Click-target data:
▶

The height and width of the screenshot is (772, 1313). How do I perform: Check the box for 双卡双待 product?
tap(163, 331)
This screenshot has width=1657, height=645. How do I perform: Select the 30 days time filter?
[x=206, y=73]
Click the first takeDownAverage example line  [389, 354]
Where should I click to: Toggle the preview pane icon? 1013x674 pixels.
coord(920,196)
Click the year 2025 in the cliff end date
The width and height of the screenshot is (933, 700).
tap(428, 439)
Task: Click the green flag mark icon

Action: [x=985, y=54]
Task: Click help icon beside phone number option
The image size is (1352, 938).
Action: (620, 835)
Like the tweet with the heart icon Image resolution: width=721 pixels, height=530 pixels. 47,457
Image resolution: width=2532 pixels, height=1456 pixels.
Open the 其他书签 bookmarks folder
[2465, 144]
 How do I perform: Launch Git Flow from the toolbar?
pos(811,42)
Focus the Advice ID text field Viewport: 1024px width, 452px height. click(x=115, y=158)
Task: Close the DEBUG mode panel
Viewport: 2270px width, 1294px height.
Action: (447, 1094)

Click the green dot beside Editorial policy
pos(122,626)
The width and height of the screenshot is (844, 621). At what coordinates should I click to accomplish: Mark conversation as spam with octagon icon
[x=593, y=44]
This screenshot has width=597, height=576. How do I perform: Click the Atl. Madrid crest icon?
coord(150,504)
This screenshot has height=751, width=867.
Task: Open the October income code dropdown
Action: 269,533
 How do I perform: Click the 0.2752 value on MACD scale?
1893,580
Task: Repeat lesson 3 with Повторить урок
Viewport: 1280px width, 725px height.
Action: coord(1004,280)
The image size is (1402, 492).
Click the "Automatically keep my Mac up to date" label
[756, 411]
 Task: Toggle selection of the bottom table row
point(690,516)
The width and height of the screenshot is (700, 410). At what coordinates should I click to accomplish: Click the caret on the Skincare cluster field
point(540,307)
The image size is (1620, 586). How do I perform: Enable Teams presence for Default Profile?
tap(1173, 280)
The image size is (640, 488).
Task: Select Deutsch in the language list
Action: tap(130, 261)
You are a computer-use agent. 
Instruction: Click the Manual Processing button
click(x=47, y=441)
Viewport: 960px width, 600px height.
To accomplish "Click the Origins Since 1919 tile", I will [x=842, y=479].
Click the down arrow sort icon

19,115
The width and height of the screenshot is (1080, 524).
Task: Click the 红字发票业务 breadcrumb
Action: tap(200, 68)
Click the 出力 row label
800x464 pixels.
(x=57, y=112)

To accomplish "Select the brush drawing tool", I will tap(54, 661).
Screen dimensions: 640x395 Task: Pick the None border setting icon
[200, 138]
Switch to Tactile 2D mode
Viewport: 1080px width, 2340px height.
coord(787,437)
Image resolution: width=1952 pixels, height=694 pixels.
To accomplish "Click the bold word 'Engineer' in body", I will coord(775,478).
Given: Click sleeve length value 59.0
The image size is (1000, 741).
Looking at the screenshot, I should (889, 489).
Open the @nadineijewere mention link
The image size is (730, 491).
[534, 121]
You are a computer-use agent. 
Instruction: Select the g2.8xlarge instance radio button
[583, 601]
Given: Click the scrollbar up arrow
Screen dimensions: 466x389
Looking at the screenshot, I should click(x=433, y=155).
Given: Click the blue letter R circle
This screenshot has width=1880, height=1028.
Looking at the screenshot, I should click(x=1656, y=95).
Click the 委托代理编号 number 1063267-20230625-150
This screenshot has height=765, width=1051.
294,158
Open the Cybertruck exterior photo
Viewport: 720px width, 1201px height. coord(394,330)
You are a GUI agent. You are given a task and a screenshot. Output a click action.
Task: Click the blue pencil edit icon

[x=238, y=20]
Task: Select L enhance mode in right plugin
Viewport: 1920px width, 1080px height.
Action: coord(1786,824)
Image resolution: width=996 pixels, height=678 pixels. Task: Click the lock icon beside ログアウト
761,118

◀

_WHAT IS BEING ASKED_
Transcribe every line of the material above word for word.

_EXERCISE OUTPUT_
The height and width of the screenshot is (772, 1313). How do I perform: Check the box for 双卡双待 product?
tap(163, 331)
This screenshot has width=1657, height=645. How do I perform: Select the 30 days time filter?
[x=206, y=73]
Click the first takeDownAverage example line  [389, 354]
Where should I click to: Toggle the preview pane icon? 1013x674 pixels.
coord(920,196)
Click the year 2025 in the cliff end date
The width and height of the screenshot is (933, 700).
tap(428, 439)
Task: Click the green flag mark icon

Action: [x=985, y=54]
Task: Click help icon beside phone number option
The image size is (1352, 938).
Action: (620, 835)
Like the tweet with the heart icon Image resolution: width=721 pixels, height=530 pixels. 47,457
Image resolution: width=2532 pixels, height=1456 pixels.
Open the 其他书签 bookmarks folder
[2465, 144]
 How do I perform: Launch Git Flow from the toolbar?
pos(811,42)
Focus the Advice ID text field Viewport: 1024px width, 452px height. click(x=115, y=158)
Task: Close the DEBUG mode panel
Viewport: 2270px width, 1294px height.
Action: (447, 1094)

Click the green dot beside Editorial policy
pos(122,626)
The width and height of the screenshot is (844, 621). At what coordinates should I click to accomplish: Mark conversation as spam with octagon icon
[x=593, y=44]
This screenshot has width=597, height=576. How do I perform: Click the Atl. Madrid crest icon?
coord(150,504)
This screenshot has height=751, width=867.
Task: Open the October income code dropdown
Action: 269,533
 How do I perform: Click the 0.2752 value on MACD scale?
1893,580
Task: Repeat lesson 3 with Повторить урок
Viewport: 1280px width, 725px height.
Action: coord(1004,280)
The image size is (1402, 492).
Click the "Automatically keep my Mac up to date" label
[756, 411]
 Task: Toggle selection of the bottom table row
point(690,516)
The width and height of the screenshot is (700, 410). At what coordinates should I click to accomplish: Click the caret on the Skincare cluster field
point(540,307)
The image size is (1620, 586). How do I perform: Enable Teams presence for Default Profile?
tap(1173, 280)
The image size is (640, 488).
Task: Select Deutsch in the language list
Action: tap(130, 261)
You are a computer-use agent. 
Instruction: Click the Manual Processing button
click(x=47, y=441)
Viewport: 960px width, 600px height.
To accomplish "Click the Origins Since 1919 tile", I will [x=842, y=479].
Click the down arrow sort icon

19,115
The width and height of the screenshot is (1080, 524).
Task: Click the 红字发票业务 breadcrumb
Action: tap(200, 68)
Click the 出力 row label
800x464 pixels.
(x=57, y=112)

To accomplish "Select the brush drawing tool", I will tap(54, 661).
Screen dimensions: 640x395 Task: Pick the None border setting icon
[200, 138]
Switch to Tactile 2D mode
Viewport: 1080px width, 2340px height.
coord(787,437)
Image resolution: width=1952 pixels, height=694 pixels.
To accomplish "Click the bold word 'Engineer' in body", I will coord(775,478).
Given: Click sleeve length value 59.0
The image size is (1000, 741).
Looking at the screenshot, I should (889, 489).
Open the @nadineijewere mention link
The image size is (730, 491).
[534, 121]
You are a computer-use agent. 
Instruction: Select the g2.8xlarge instance radio button
[583, 601]
Given: Click the scrollbar up arrow
Screen dimensions: 466x389
Looking at the screenshot, I should click(x=433, y=155).
Given: Click the blue letter R circle
This screenshot has width=1880, height=1028.
Looking at the screenshot, I should click(x=1656, y=95).
Click the 委托代理编号 number 1063267-20230625-150
This screenshot has height=765, width=1051.
294,158
Open the Cybertruck exterior photo
Viewport: 720px width, 1201px height. coord(394,330)
You are a GUI agent. You are given a task and a screenshot. Output a click action.
Task: Click the blue pencil edit icon

[x=238, y=20]
Task: Select L enhance mode in right plugin
Viewport: 1920px width, 1080px height.
Action: coord(1786,824)
Image resolution: width=996 pixels, height=678 pixels. Task: Click the lock icon beside ログアウト
761,118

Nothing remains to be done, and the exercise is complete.